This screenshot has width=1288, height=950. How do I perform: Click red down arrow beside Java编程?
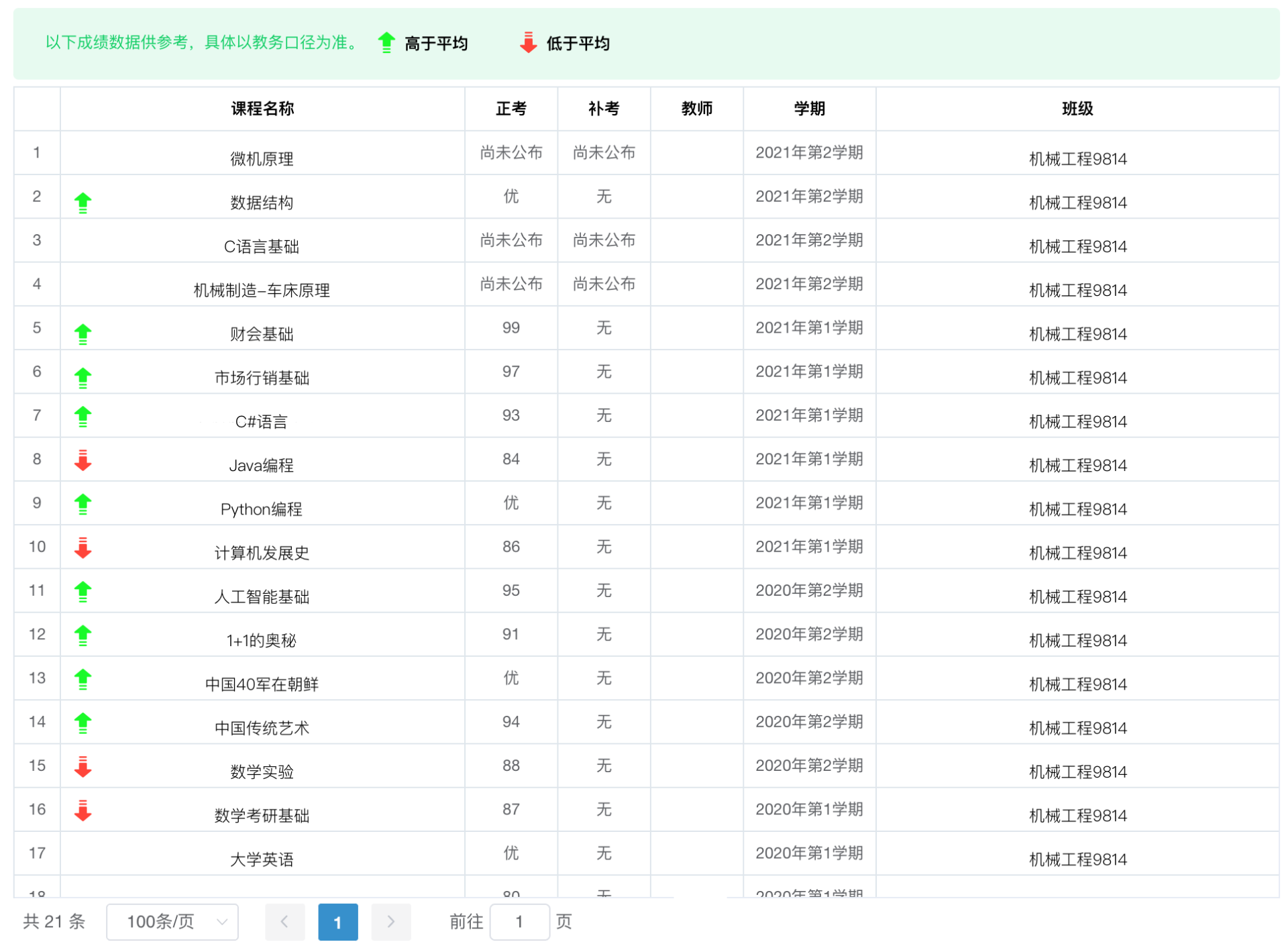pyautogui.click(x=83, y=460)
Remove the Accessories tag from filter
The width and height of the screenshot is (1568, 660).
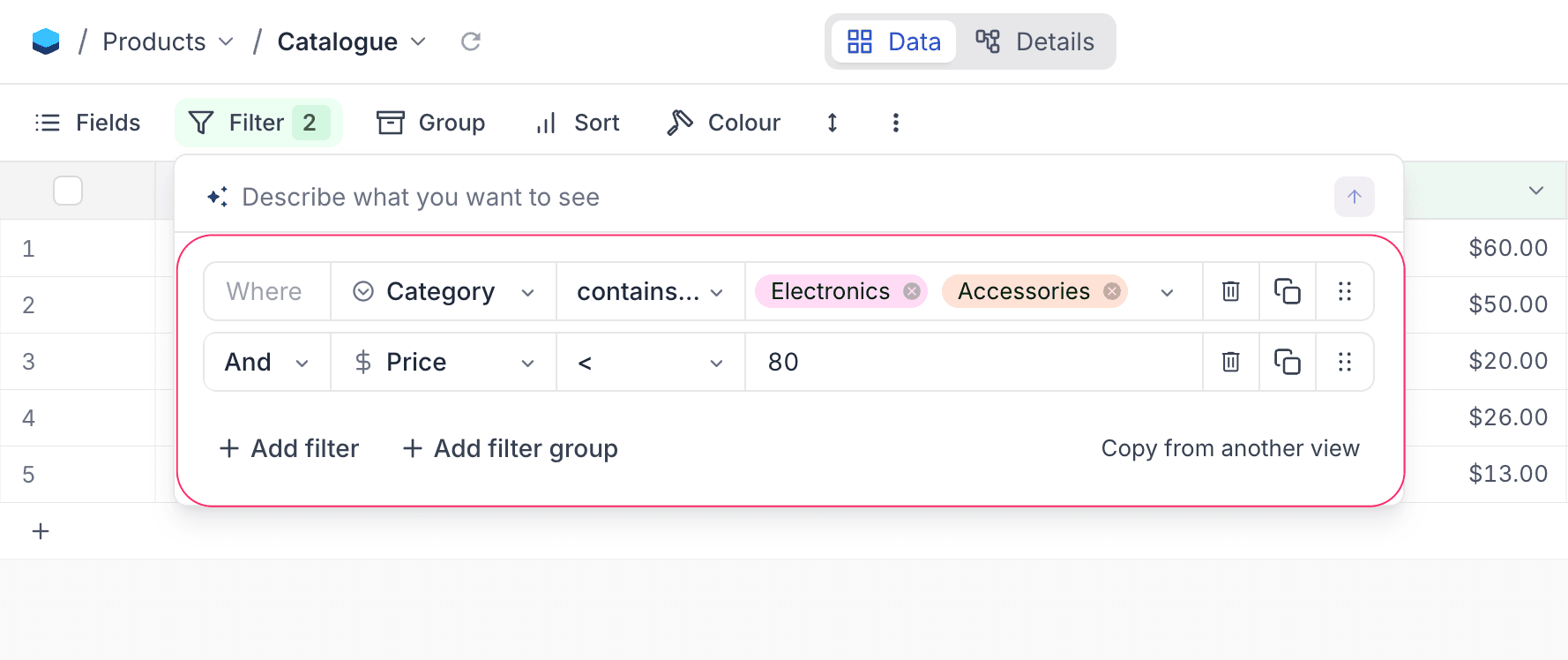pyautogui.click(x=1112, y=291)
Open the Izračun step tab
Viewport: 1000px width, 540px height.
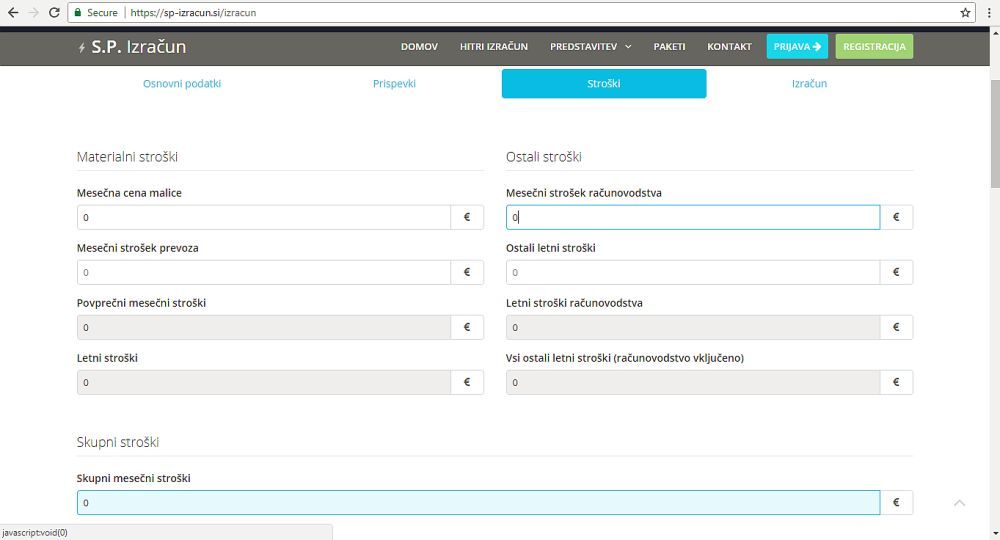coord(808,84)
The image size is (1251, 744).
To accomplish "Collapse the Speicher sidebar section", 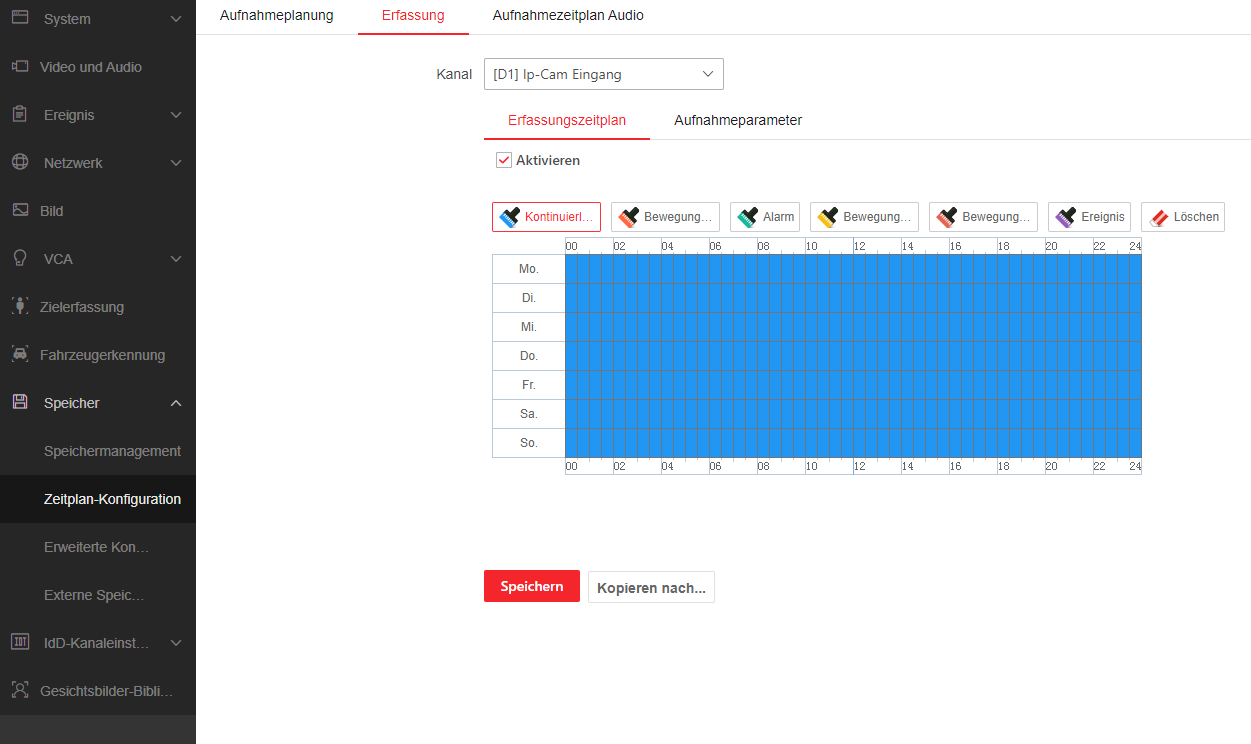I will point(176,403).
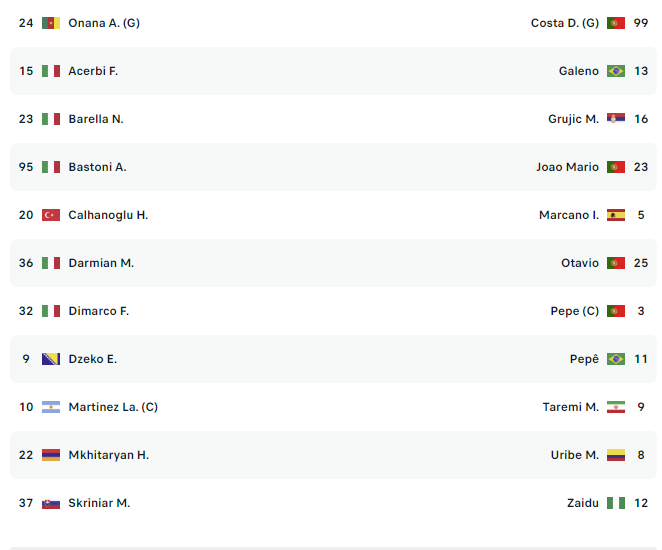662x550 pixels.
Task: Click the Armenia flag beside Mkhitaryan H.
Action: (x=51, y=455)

######

* WHAT NEEDS TO BE DONE:
Collect each line of the items above that contains the string "screenshot". Case counts.

* OUTPUT OF THE TASK:
This screenshot has width=1288, height=950. How do I perform: Click red down arrow beside Java编程?
The width and height of the screenshot is (1568, 660).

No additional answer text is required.